The authors of this study tested for promethazine in the patients enrolled in a county hospital methadone clinic in San Francisco. Twenty-six percent were positive for promethazine and only 15% had a prescription for this medication. Also, promethazine use was associated with benzodiazepine use.

The authors then recruited two hundred intravenous drug users, and discovered that only 139 were opioid addicts. Of those 139 addicts, seventeen percent reported promethazine use in the past month. However, of the addicts who had been on methadone in the past, twenty-four percent reported promethazine use in the past month.

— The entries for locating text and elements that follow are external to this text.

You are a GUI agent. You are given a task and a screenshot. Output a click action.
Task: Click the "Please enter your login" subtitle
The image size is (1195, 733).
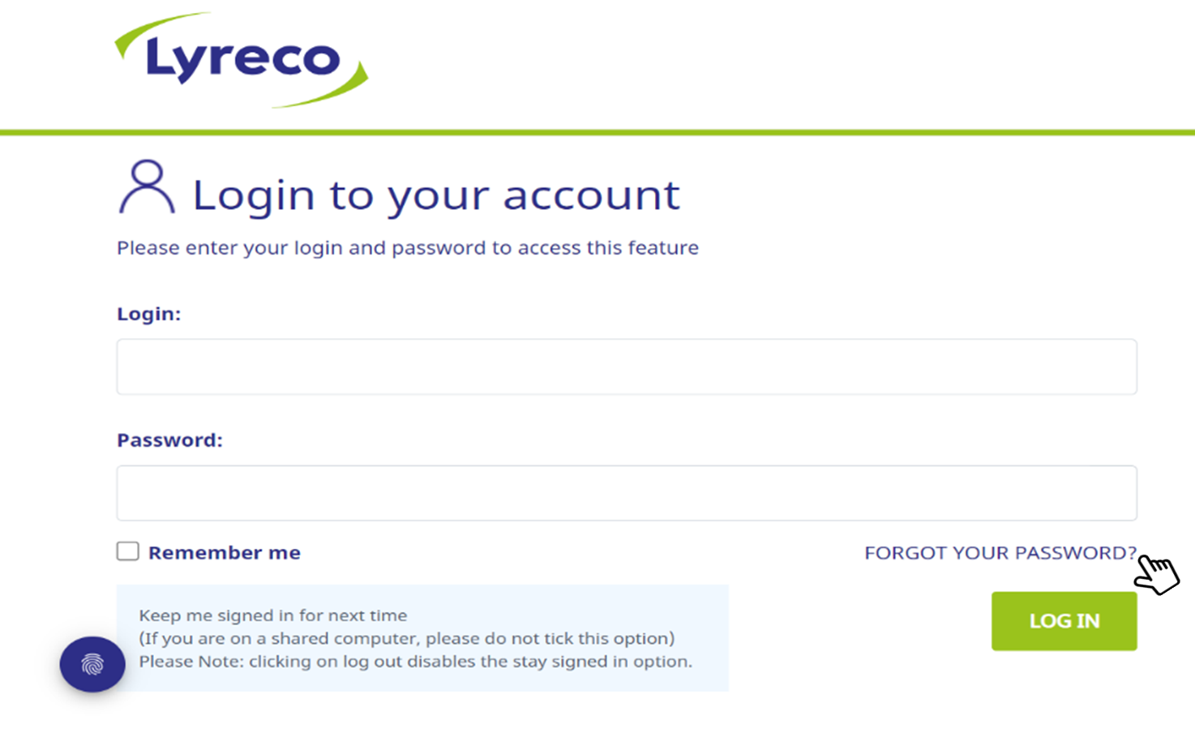407,248
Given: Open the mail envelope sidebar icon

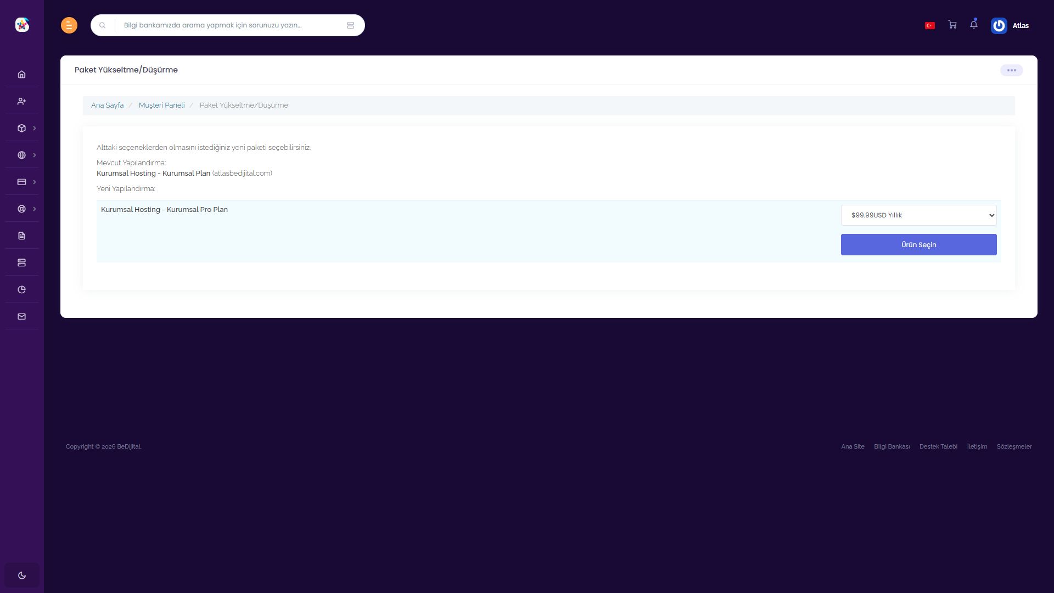Looking at the screenshot, I should pyautogui.click(x=21, y=316).
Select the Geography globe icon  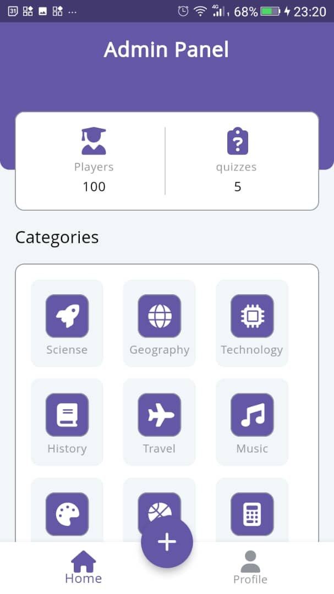(x=159, y=316)
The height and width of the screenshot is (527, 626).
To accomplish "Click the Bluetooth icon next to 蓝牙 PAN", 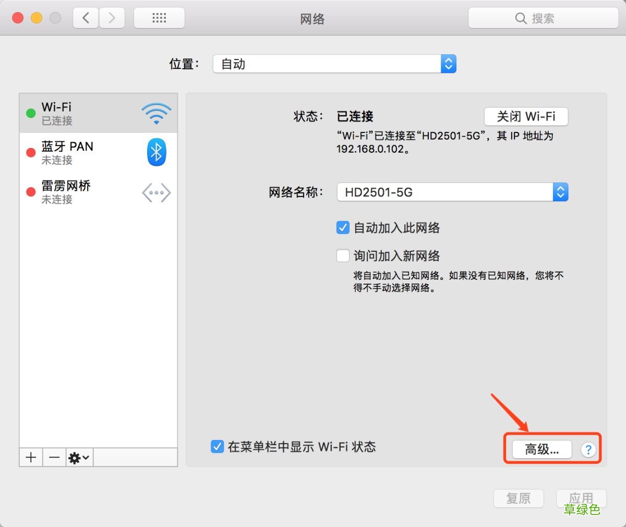I will 156,152.
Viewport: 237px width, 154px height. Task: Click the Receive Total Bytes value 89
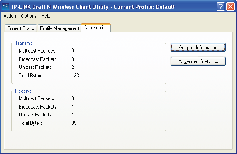(74, 123)
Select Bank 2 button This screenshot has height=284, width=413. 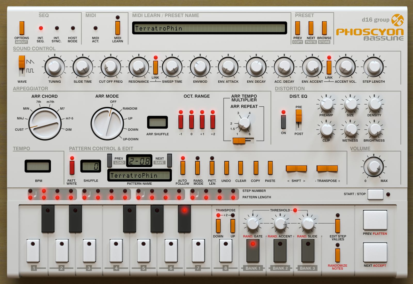tap(280, 251)
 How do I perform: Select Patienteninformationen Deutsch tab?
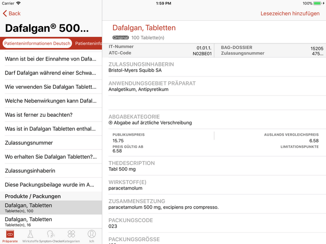[x=37, y=44]
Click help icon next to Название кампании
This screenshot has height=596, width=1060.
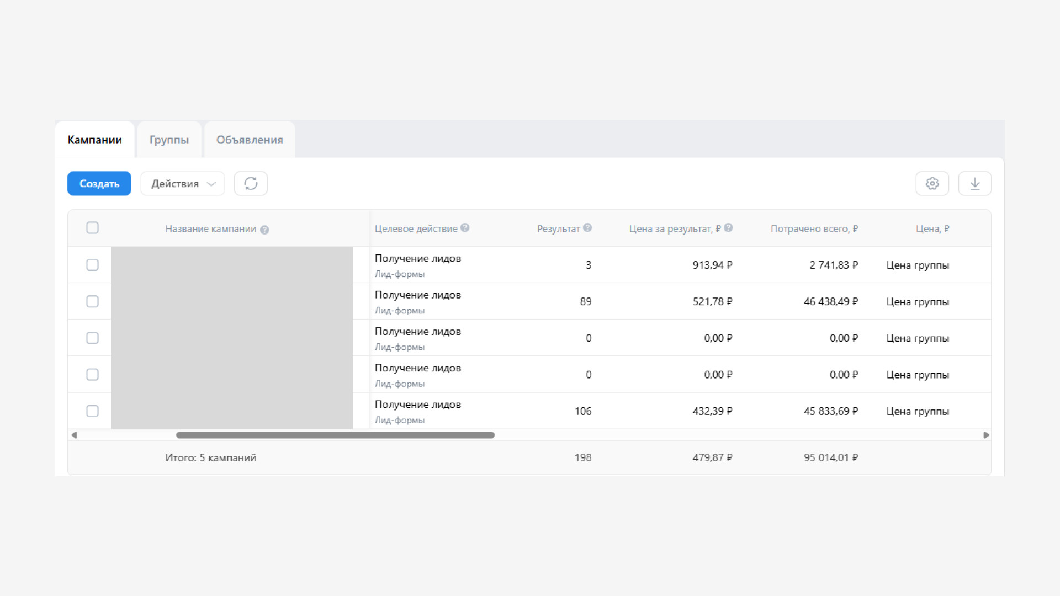[264, 230]
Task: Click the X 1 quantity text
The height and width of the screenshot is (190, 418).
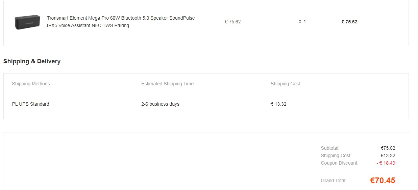Action: click(302, 22)
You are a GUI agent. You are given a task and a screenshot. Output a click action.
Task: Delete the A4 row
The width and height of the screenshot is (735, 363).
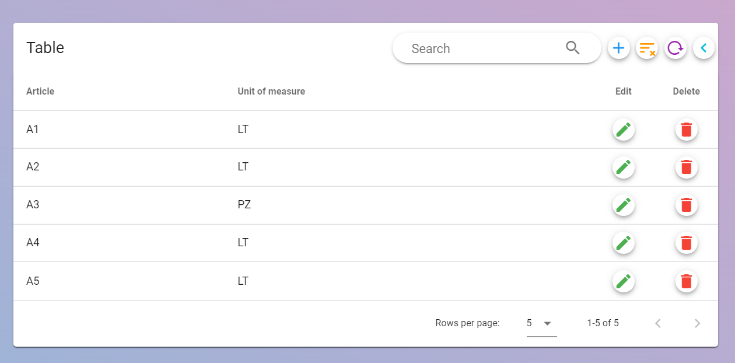(x=687, y=243)

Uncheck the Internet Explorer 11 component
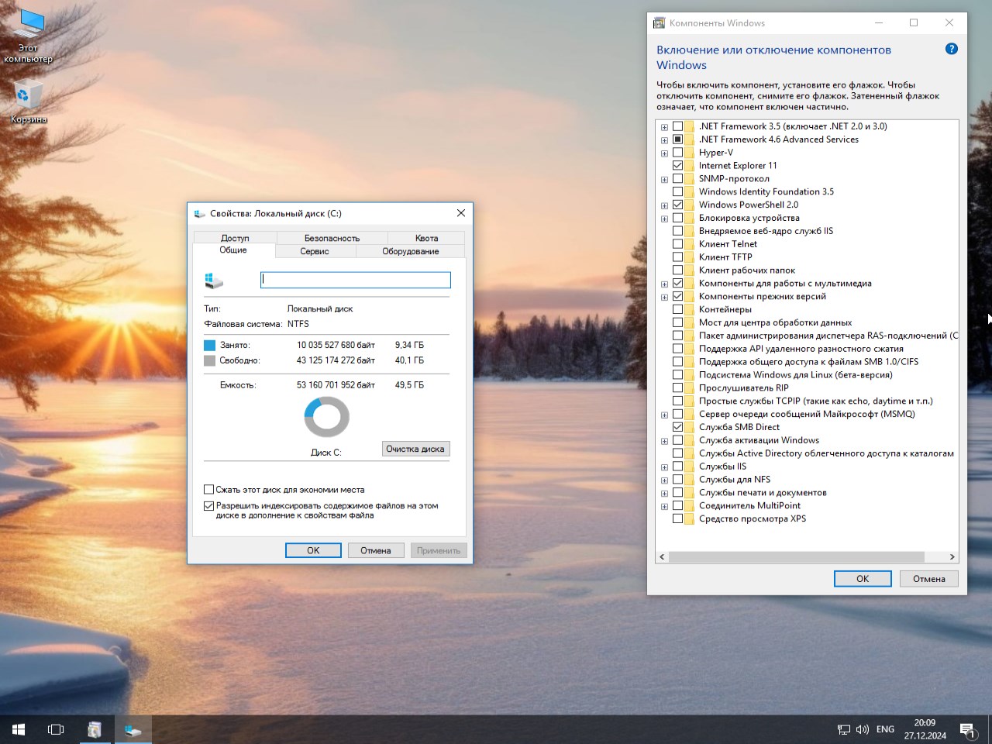click(678, 166)
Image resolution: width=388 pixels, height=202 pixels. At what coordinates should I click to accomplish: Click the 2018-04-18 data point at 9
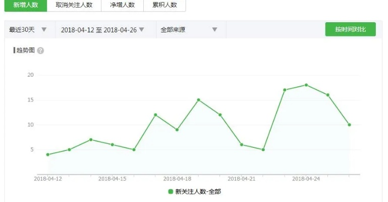[x=177, y=130]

What does this study tell us? The authors’ conclusion was that promethazine needs to be investigated further as a drug of abuse in opioid addicts.

Well, yeah.

My clinical experience gave me some thoughts about the study. For one thing, pregnant addicts were excluded. But in my experience, pregnant patients are the ones most likely to be prescribed Phenergan because of morning sickness during pregnancy. And this study doesn’t tell us much about the overdose risk when methadone and Phenergan are combined. Early in their article, they do provide some data: In Kentucky, over 14% of decedents from methadone toxicity overdose deaths also had promethazine present in their system. In Seattle, 2.5% of fatal overdoses had promethazine present.

Promethazine, along with many other medications, prolongs the QT interval just like methadone does. I haven’t seen any studies of methadone patients comparing QT intervals before and after promethazine, which may be helpful to further assess risk.